Pretty good. I have never been a “must have a Broadway show” [writer]. To be honest, I never wanted to push that. I felt when I was working with Doug and [NEC] that somehow the work would be changed or something would happen to it on Broadway. I am delighted that it is on Broadway now, but in all the years I worked in New York, I honestly did not think about Broadway. What I thought about was: How do we make plays about African Americans that people in this country will pay attention to, will listen to, hear what is inside of us? That is what drives me; Broadway does not drive me. What always drives my work is: Is it real? Is it important for our people? And if it is, I am successful. If it is not, I wasted everybody’s time in the theatre.

This production aside, A Soldier’s Play is now in the canon of American dramatic literature. Do you think it will continue to resonate in the future?
I think people will do it forever. There are very few plays with Black men, and if there are, the Black men are always in a weak position: “Oh my goodness, we need to do this.” “We need to do that.” “We need to get ourselves together.” I did not want to do that. I wanted to do us as what we are. I was in the Army. I was not afraid of things when I was in the Army. Why should you be ashamed or be afraid of things when you are out of it? I had known so many Black guys in the war who were straight shooters, great people. I had no reason to walk around putting Black people down.

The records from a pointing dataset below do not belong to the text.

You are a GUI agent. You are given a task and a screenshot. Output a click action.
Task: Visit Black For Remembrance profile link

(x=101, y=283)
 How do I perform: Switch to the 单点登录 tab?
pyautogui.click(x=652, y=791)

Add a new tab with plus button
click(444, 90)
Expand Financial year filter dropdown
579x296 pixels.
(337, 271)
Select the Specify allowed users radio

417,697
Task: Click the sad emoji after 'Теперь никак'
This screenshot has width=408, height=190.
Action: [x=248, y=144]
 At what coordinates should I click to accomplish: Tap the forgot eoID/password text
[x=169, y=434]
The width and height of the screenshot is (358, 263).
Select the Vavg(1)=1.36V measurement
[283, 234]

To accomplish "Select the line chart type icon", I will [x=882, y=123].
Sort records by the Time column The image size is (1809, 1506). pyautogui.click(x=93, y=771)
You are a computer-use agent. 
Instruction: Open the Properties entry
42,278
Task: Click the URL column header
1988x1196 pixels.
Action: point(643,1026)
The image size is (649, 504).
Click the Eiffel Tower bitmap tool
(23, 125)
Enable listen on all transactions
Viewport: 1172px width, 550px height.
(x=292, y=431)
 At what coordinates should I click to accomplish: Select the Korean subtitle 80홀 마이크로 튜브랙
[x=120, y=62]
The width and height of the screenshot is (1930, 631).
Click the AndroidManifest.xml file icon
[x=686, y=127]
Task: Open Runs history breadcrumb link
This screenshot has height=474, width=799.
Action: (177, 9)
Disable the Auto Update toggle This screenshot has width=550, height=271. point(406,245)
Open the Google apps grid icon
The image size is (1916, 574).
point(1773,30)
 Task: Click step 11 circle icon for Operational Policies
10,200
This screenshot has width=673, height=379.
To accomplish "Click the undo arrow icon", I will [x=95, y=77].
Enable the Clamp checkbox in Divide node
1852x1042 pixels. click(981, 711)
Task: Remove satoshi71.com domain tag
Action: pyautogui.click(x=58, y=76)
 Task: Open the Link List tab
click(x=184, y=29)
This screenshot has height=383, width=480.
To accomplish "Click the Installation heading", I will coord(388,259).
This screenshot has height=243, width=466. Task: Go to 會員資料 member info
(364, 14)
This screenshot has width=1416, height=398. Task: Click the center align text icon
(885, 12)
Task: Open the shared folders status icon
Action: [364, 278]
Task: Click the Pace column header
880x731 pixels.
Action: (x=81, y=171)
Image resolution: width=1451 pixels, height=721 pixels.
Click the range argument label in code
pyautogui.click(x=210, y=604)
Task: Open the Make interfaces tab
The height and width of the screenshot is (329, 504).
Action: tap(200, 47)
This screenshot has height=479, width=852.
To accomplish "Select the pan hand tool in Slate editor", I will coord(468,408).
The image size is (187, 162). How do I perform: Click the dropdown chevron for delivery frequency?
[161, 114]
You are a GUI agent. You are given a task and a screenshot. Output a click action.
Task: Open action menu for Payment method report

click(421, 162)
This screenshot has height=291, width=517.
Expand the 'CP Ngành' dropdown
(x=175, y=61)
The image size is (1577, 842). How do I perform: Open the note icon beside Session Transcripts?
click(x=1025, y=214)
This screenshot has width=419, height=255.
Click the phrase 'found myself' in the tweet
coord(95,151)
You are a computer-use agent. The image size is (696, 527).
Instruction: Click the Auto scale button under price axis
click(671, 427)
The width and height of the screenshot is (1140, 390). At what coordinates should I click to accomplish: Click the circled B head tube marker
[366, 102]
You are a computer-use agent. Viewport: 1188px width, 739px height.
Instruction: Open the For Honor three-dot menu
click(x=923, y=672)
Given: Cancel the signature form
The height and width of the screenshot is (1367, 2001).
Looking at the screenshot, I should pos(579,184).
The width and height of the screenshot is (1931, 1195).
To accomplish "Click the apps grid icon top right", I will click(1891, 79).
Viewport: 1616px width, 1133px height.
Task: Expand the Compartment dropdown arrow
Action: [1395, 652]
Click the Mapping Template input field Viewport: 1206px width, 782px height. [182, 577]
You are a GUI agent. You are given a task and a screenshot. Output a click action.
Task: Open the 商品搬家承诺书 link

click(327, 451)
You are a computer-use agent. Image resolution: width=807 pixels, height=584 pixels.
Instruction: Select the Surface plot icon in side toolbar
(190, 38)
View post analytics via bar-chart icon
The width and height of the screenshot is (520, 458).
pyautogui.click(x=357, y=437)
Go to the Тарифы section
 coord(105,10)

I never wanted to do things that suggested that we are somehow lesser human beings than anyone else. So what I always do is create what I believe are Black people who are real, who are not afraid of anybody, and who move forward with this country and are responsible in many ways for where the country goes. I have never had a fear of being a Black man.

Critic Frank Rich wrote of the original 1981 production that it was “a major breakthrough” and “in every way, a mature and accomplished work.” Did you have any inkling that the play would be so well received?
I don’t know. I don’t look back at A Soldier’s Play. It was wonderful research and I enjoyed doing it, but I am working on work right now that is very different from that.

So what can we expect next from you?
[Laughs.] I can’t tell you. I am working on it right now. It will be a surprise.

Two decades ago you told me, “As I get older, I am enjoying writing a great deal more.” Is that still true?
Absolutely! And I just turned 80. Can you imagine that?

I will end with something I also asked you two decades ago: What advice do you have for playwrights?
If you create a character that people believe is real, you have succeeded.